## Übungen
(1) Schreibe den Textauszug von „Abgestimmte Entscheidungsprozesse machen“ bis einschließlich „Studie der RICS.“ neu. Ersetze dabei „Investoren“ durch „Anleger“.
(2) Führe die Meldung über die RICS-Studie zur Anziehungskraft von Städten nach ihrem letzten Satz weiter.
### Textauszug
12.03.2012 | Investoren

Abgestimmte Entscheidungsprozesse machen Städte für Investoren attraktiv

Je enger die einzelnen Stakeholder einer Metropole bei der Steigerung ihrer Attraktivität zusammenarbeiten, desto höher die Anziehungskraft für Investoren und Unternehmen. Das ist Ergebnis einer Studie der RICS.

Je stärker die Maßnahmen auf die Belange und Bedürfnisse von Arbeitnehmern und Arbeitgebern gleichzeitig abgestellt sind, desto höher ist die Anziehungskraft einer Stadt für Investoren und Unternehmen, die nach einem neuen Standort suchen. Auch dies geht aus der aktuell veröffentlichten Studie der RICS - Royal Institution of Chartered Surveyors"Corporate Real Estate: Investment and Global Cities" hervor, die im Rahmen einer Podiumsdiskussion auf der Immobilienmesse in Cannes vorgestellt worden ist.
######
### Erfasste Daten
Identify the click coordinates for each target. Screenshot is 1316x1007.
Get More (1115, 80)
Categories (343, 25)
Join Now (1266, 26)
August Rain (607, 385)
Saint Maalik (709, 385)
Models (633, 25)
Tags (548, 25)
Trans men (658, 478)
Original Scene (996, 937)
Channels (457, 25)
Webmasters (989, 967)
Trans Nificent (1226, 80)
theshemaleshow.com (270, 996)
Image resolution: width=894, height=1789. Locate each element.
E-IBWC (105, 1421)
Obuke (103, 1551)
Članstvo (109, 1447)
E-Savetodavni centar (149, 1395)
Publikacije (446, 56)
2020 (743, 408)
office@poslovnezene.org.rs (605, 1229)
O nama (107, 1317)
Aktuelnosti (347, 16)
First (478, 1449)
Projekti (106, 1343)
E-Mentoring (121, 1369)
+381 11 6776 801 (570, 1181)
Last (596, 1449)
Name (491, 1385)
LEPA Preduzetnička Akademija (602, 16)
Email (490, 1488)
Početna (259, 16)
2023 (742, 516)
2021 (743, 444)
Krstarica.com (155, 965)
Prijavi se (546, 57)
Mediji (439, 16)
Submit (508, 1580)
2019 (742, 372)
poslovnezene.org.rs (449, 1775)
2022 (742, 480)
######
## Ergebnisse je Aufgabe
(1)
Abgestimmte Entscheidungsprozesse machen Städte für Anleger attraktiv

Je enger die einzelnen Stakeholder einer Metropole bei der Steigerung ihrer Attraktivität zusammenarbeiten, desto höher die Anziehungskraft für Anleger und Unternehmen. Das ist Ergebnis einer Studie der RICS.

(2)
Häufig fehlen schlüssige Ansiedlungskonzepte

Darin sind die Ergebnisse von neun globalen Diskussionsforen zusammengefasst, bei denen Experten erörtert haben, welche Faktoren eine Stadt für Ansiedlungen und Investitionen attraktiv machen und welche sich als hinderlich erweisen.

Die Resultate zeigen, dass Städte zwar global um Unternehmensansiedlungen und Niederlassungen im Wettbewerb stehen, es diesen aber selten gelingt, Unternehmen mit einem schlüssigen Ansiedlungskonzept zu überzeugen. Dabei haben die Städte die größte Aussicht auf Erfolg, die das gesamte Anforderungsspektrum von Unternehmen an einen Standort wirklich verstehen. Dazu gehört vor allem die Verfügbarkeit qualifizierter Mitarbeiter, die von der Lebensqualität einer Stadt angezogen werden. Darüber hinaus spielen Aspekte wie eine gute Verkehrsinfrastruktur und eine unternehmensfreundliche  Steuergesetzgebung und Verwaltung eine entscheidende Rolle.